Angústia nas vésperas da eleição

Faz poucos dias que ocorreu. as já parece um fato antigo. Tão soterrado ficou na lembrança dos eleitores brasileiros pelo incessante acúmulo de acontecimentos chocantes registrados diariamente na atual disputa pela presidência da República. Na verdade, foi apenas a manifestação de um candidato com ínfimo índice de aceitação entre os eleitores. Que não ocupou mais de um minuto, ao longo daquelas duras horas de  transmissão por rede de televisão do último debate de candidatos, antes do primeiro turno da eleição.
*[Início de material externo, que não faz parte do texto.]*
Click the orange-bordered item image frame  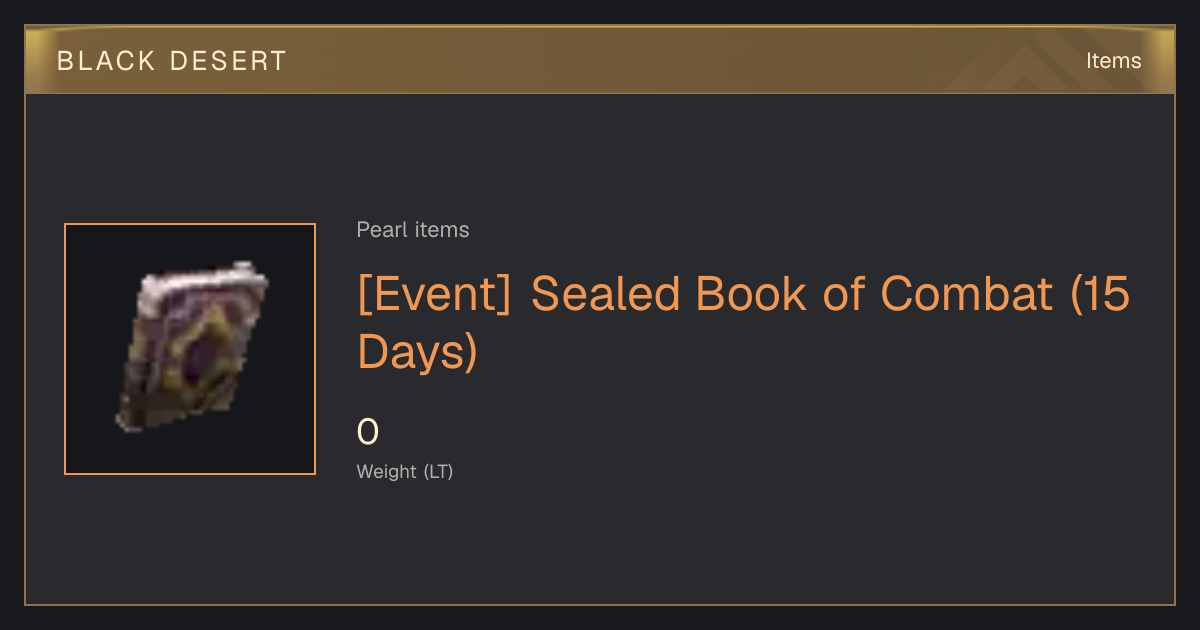point(190,349)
Mas a manifestação de Guilherme Boulos pareceu tão sincera entre tantas mentiras que invadiram esta campanha eleitoral que, imediatamente, se tornou um dos assuntos mais comentados nas redes sociais. E, no dia seguinte, apareceu nas páginas das principais publicações do País. 
 
Boulos disse, na ocasião, que a situação atual do País se parece muito com a existente na fase de implantação da Ditadura Militar de 1964. Angustiado diante das câmeras da emissora de televisão, acrescentou: “Muita gente morreu, muita gente foi torturada. Por isto, não quero que as minhas filhas cresçam num país sob uma ditadura”.
 
Quando a ditadura acabaou, Boulos tinha somente dois anos de idade. Casado, pai de duas filhas, ele podia estar lembrando, durante o debate, do que soube sobre as 113 jovens presas e torturadas, nos Anos de Chumbo da Ditadura. Tragédia de que a opinião pública nacional só tomou conhecimento – ainda parcialmente – em 1985, quando foi lançado o livro “Brasil, Nunca Mais”, com o apoio do arcebispo de São Paulo dom Paulo Evaristo Arns. Só quatro anos mais tarde, o destino, nas prisões, daquelas jovens, foi amplamente mostrado. No filme-documentário “Que bom te ver viva”, de Lúcia Murat.
 
A muitos brasileiros, então, chegaram informações sobre como elas foram agredidas, desde a fase inicial de suas prisões. E torturadas nos interrogatórios com equipamentos como a coroa de ferro. Que esmagava crânios humanos. E, a “cadeira de dragão”, dotada de assentos de placas eletrificadas. Inclusive, as que, naquele momento, estavam grávidas. Uma delas, a paraense, de 25 anos, Hecilda Mary Veiga Fonteneles de Lima, entrou num estado de inquietação  profundo devido à ameaça de parto prematuro. Seu filho, Paulo Fonteneles, nasceu com “acentuados reflexos somáticos”. Outra jovem, a vendedora Helena Mota Quintela, de 28 anos, ouviu dos seus interrogadores a ameaça de ter seu filho arrancado “à ponta de faca”.
 
Das oito mulheres entrevistadas por Lúcia Murat, três foram torturadas grávidas.  Regina Toscano perdeu seu filho. Ela revelou ter sido presa quando distribuía panfletos políticos. E que a violência começou naquele momento. Regina afirmou. “Eu fui despida e procuraram arma até na minha vagina, embora soubessem que eu nada tinha. Foi algo feito para me degradar”.
 
Aqueles dramas das jovens prisioneiras políticas da Ditadura Militar tinham sido lembrados, na véspera do debate televisionado – revelou Boulos – por Stanislaw Szermeta, avô das filhas dele e seu sogro. Ele é um veterano líder operário. E também foi preso e torturado naquele período.